Here's how the Times frames the story:

"Cold, bubbly, sweet soda, long the American Champagne, is becoming product non grata in more places these days. Schools are removing sugary soft drinks from vending machines at a faster pace, and local governments from San Antonio to Boston are stepping up efforts to take them out of public facilities as the nation’s concerns about obesity and its costs grow.

"Last year, the average American drank slightly under two sodas a day, a drop in per capita consumption of about 16 percent since the peak in 1998, according to Beverage Digest, a trade publication.

"What began as a slow decline accelerated in the middle of the last decade and now threatens some of the best-known brands in the business.
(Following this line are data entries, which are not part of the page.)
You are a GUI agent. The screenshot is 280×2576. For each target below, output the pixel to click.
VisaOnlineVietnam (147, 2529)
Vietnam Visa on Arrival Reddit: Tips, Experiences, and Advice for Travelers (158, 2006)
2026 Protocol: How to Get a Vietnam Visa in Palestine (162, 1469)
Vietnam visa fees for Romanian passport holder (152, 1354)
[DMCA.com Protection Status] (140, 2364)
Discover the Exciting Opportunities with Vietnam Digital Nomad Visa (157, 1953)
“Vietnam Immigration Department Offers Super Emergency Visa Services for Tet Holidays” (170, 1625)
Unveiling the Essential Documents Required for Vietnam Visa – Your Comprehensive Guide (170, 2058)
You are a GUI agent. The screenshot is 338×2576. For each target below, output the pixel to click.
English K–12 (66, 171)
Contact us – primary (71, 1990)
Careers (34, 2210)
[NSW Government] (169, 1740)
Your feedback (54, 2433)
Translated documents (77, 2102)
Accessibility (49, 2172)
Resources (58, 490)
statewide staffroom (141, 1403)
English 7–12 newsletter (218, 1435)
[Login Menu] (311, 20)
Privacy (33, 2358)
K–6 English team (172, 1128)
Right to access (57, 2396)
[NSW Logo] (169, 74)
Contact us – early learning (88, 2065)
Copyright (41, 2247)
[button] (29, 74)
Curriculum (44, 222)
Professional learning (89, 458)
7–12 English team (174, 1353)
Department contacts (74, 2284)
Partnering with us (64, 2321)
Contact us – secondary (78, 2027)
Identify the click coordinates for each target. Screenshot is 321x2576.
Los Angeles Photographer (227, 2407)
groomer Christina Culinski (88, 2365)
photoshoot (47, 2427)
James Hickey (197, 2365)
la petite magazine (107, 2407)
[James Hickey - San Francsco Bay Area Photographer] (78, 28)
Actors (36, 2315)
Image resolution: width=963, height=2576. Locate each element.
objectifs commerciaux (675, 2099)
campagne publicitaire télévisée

Coke and Pepsi are relying more than ever on the 'flat' drinks and bottled waters in their portfolios and on increases in the price of sodas, forcing die-hard drinkers to pay more to feed their sugar habits."

While industry insiders say that they believe the carbonated business will continue to grow, albeit more slowly than in the past, they also concede, according to the , that "unless the industry stumbles upon what it calls the holy grail, an all-natural sweetener with no calories, the future is going to be more firmly anchored in noncarbonated drinks."

Anti-obesity advocates, on the other hand, seem thrilled about the shift, though they also are "worried about what may be taking the place of carbonated soft drinks in the American diet. They note the increasing appetite for energy drinks, loaded with sugar as well as caffeine, and noncarbonated sports drinks, which may have as much sugar as sodas."